この全方位的な訴求力が、根っからの酒好きと、スタイリッシュを求める若者の両方を取り込むことに成功した。

「若者の酒離れ」と言われているが、決してアルコールを受け付けない体質の若者が増えたわけではない。
もともとアルコールを受け付けない体質の人や酒の席が好きではない人が、しっかり意思表示できるようになった社会環境の影響はあるだろう。
しかし実際、ハイボールは若いサラリーマンの間で人気だし、大学生はコンビニでやたらとストロングゼロを買っている。
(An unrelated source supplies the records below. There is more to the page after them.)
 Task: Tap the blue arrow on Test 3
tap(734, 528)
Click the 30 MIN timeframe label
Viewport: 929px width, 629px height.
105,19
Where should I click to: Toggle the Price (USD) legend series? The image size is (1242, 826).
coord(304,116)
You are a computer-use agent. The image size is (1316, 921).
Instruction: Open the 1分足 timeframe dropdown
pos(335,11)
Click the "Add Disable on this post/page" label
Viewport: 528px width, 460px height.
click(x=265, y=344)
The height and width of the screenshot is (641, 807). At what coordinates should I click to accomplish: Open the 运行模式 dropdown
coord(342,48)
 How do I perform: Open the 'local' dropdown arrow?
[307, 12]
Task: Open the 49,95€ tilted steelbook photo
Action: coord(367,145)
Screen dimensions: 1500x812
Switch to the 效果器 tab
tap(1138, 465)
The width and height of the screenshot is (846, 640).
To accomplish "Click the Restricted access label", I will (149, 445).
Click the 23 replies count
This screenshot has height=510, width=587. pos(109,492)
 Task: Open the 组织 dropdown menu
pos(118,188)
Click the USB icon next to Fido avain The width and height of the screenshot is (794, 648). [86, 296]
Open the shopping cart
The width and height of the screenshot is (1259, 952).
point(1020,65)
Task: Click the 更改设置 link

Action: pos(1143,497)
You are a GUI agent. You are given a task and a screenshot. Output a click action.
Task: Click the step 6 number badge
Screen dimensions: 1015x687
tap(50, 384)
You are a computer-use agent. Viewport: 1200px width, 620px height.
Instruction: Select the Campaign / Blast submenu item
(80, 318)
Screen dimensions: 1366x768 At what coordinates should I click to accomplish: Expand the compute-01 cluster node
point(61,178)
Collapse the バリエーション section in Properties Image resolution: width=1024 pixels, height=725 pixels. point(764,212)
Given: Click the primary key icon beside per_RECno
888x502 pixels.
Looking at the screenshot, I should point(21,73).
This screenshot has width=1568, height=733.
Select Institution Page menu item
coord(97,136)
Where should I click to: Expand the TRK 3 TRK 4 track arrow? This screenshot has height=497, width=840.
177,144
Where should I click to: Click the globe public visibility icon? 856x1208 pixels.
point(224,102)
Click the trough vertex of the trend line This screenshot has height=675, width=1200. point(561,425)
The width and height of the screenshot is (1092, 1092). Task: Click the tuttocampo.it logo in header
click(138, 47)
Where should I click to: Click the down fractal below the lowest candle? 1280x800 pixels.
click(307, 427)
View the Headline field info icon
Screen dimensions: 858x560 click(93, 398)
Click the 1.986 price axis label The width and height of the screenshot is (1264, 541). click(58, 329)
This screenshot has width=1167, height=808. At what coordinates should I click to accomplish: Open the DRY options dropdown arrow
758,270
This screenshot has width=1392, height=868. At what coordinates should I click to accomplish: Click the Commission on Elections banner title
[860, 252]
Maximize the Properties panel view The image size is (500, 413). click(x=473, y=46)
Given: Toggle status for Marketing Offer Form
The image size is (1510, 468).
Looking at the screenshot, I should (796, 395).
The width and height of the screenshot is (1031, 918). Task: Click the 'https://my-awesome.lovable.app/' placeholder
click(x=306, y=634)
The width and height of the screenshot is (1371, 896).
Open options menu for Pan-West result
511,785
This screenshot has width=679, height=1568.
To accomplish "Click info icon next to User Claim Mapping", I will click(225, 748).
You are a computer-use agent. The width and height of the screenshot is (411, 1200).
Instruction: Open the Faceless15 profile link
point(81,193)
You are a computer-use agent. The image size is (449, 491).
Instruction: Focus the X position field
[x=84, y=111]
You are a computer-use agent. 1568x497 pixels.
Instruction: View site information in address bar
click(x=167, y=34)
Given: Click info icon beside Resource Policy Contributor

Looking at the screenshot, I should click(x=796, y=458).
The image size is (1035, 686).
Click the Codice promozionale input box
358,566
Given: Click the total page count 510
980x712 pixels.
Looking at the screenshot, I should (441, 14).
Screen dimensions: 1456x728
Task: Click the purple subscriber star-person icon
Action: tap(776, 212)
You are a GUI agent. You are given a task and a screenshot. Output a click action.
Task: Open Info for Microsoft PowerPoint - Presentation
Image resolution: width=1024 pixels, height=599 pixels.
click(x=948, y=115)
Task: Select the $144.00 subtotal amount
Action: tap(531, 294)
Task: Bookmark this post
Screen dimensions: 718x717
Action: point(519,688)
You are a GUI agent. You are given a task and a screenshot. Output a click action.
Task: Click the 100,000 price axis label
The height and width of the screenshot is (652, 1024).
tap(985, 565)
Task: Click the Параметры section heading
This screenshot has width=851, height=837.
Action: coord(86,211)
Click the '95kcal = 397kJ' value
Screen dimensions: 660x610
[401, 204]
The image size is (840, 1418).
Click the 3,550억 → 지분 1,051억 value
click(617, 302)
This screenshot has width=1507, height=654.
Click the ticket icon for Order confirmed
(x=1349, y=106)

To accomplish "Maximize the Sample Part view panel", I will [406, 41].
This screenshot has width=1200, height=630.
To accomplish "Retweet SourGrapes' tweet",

どちらも決して弱い酒でもなく、むしろ速攻トライで酔わせてくれる。

変わったのは、若者の味の嗜好かもしれない。

「飲みやすくて、分かりやすい刺激がある味」に現代の若者は惹きつけられやすいようだ。
ビールの複雑な苦みを美味しいと思えない若者は増えてる気がする。

若者の酒離れの本質は「ビール離れ」ではないか。

飲み会などでの「とりあえずビール」という同調圧力には屈したくないが、最初からカクテルだと浮いてしまう。
ハイボールがブームになったのは「一杯目で注文しても違和感がない」という理由もあると勝手に分析している。
そんな「飲み会における初手」の新定跡として、ハイボールと肩を並べてきたのがレモンサワーだ。

2018年2月に発売された「こだわり酒場のレモンサワーの素」は、炭酸水を注ぐだけでちょうどよい濃さのレモンサワーが作れるリキュールとして、その手軽さと本格的なレモンフレーバーで当初の予定を大きく上回るヒットとなった。
そして2019年に入ってから、RTD缶「こだわり酒場のレモンサワー」と業務用コンクを発売。
サントリーによると、2019年には、前年比2桁増で拡大しているレモンサワー市場の50%をけん引しているそうだ。


何よりも「酒場」という単語が昔気質な雰囲気でかっこいい。

炭酸で割っても飲みやすく、かといって軟弱なイメージはない。
昭和から三代続く老舗酒場で炭酸のホッピー割りを飲んでいる感じ。
酒を酒で例えるのはトリッキー過ぎるけど、「形から入る」のが好きなタイプの人にとっては、この「酒場感」に浸れるというのが大きい。

サントリーが提供する公式アルミタンブラーも味があっていい。

中身が見えないというのが、しつこいようだが「酒場感」をより高めてくれる。
何が入ってるのかよく分からない酒を飲んで大人ぶっている、あの感覚。
だけど中身はもちろんレモンサワー。
アルミ素材がキレのある冷たさを最後までキープする。
飲みやすくてほどよい刺激。若者の好みにフィットしつつ、酒場仙人のような初老紳士が片手にしてもしっくりくるタンブラー。
レモンサワーが持つ「トーン」と絶妙にマッチしているデザインも魅力。

やっぱりレサワ。

「レモン」ってワードそれ自体が、若者風に言うと「刺さる」。
料理のサブタイトルに「瀬戸内レモン風味」と添えるだけで美味しさが倍掛けになる。レモン味に外れはないという無敗神話。
居酒屋のサワー系メニューで、ピーチやらカルピスやらのフレーバーが並ぶが、レモンをそのひとつとして扱うのは、レモンの持つポテンシャルの無駄遣い、とでも言うかのごとく「レモンサワー」を独立した酒としてブランド化させたアイディアが偉大。

そして「こだわり酒場のレモンサワー」がこだわった本物のレモン感。
レモンを丸ごと漬け込んだ浸漬酒がベースだそうで、レモンの香りがしっかり。甘さも控えめなので、食事にも合わせやすい。
それにレモンはなんといっても酸味という「分かりやすい刺激」がある。
更に炭酸をプラスするのだから、シャープな刺激のアンサンブルに観客総立ち。

「酒場感」と「レモン感」の両輪がハイケイデンスでフル稼働しているこのスピード感に乗っかれば若者文化に染まれるんじゃないかと、昭和生まれの私は酸っぱい夢を見たい。